**EXTRACTED MATERIAL:**
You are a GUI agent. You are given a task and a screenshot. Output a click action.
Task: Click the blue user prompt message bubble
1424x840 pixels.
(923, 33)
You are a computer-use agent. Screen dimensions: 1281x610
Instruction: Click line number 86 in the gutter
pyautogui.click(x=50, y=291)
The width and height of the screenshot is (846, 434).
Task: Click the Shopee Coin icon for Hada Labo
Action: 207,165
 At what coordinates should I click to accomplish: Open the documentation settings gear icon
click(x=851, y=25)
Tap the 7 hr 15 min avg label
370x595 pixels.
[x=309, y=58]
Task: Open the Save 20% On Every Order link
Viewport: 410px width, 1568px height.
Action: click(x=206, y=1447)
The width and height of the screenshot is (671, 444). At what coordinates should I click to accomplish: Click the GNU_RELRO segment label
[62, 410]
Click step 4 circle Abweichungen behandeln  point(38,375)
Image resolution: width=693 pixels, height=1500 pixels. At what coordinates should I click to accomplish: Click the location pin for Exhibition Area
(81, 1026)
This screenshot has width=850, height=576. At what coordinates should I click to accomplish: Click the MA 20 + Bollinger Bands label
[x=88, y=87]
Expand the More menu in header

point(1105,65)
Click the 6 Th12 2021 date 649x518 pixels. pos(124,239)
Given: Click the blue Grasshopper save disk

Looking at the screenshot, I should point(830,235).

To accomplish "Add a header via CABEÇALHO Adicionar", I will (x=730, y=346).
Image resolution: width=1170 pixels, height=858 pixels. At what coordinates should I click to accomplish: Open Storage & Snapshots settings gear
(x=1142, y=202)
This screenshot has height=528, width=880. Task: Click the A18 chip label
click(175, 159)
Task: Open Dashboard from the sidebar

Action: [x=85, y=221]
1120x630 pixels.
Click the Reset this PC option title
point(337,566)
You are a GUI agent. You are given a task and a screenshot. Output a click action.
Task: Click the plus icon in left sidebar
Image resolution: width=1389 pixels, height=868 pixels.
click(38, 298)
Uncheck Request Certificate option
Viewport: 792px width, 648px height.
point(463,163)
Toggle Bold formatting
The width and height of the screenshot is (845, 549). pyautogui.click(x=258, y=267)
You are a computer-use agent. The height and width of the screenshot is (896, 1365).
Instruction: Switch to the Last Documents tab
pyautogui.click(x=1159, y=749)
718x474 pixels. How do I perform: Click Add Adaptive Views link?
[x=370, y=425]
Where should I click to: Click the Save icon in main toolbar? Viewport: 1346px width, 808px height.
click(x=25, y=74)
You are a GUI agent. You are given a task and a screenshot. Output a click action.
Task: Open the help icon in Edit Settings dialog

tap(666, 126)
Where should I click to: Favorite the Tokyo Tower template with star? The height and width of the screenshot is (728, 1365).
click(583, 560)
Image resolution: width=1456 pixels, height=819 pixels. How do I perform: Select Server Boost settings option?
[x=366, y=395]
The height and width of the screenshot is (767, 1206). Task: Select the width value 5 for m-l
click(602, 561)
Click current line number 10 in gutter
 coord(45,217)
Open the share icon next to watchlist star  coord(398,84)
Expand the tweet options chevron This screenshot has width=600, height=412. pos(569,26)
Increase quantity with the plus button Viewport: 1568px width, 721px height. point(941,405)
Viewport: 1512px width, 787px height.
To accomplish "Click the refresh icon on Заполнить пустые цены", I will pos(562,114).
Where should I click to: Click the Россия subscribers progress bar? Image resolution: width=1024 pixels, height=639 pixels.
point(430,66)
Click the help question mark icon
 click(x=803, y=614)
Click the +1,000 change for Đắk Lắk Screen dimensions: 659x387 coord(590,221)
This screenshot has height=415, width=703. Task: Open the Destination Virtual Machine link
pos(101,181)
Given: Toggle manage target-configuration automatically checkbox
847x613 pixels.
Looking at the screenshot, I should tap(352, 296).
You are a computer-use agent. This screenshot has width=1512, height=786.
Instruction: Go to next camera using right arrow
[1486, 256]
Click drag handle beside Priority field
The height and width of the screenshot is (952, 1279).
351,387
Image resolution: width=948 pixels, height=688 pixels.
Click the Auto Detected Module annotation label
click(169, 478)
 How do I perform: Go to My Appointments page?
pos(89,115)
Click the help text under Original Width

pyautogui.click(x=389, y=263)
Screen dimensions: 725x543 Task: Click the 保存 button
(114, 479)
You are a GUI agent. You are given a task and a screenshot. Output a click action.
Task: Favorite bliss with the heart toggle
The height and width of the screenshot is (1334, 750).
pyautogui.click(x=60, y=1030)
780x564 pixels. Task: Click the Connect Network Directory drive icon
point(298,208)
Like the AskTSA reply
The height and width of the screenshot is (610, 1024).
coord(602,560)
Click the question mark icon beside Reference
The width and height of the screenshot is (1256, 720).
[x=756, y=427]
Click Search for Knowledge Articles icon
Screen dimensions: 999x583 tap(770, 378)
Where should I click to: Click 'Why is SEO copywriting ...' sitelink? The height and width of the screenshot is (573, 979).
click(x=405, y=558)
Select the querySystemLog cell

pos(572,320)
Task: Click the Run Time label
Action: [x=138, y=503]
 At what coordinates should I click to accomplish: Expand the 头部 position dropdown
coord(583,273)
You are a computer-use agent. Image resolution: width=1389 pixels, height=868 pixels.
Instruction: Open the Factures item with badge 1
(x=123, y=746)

**YOUR GOAL:** Find the line with "Where should I click to: Favorite" in the material above. Reproduce it and each line after it up to and including the line with "Click the +1,000".

**EXERCISE ANSWER:**
Where should I click to: Favorite the Tokyo Tower template with star? The height and width of the screenshot is (728, 1365).
click(583, 560)
Image resolution: width=1456 pixels, height=819 pixels. How do I perform: Select Server Boost settings option?
[x=366, y=395]
The height and width of the screenshot is (767, 1206). Task: Select the width value 5 for m-l
click(602, 561)
Click current line number 10 in gutter
 coord(45,217)
Open the share icon next to watchlist star  coord(398,84)
Expand the tweet options chevron This screenshot has width=600, height=412. pos(569,26)
Increase quantity with the plus button Viewport: 1568px width, 721px height. point(941,405)
Viewport: 1512px width, 787px height.
To accomplish "Click the refresh icon on Заполнить пустые цены", I will pos(562,114).
Where should I click to: Click the Россия subscribers progress bar? Image resolution: width=1024 pixels, height=639 pixels.
point(430,66)
Click the help question mark icon
 click(x=803, y=614)
Click the +1,000 change for Đắk Lắk Screen dimensions: 659x387 coord(590,221)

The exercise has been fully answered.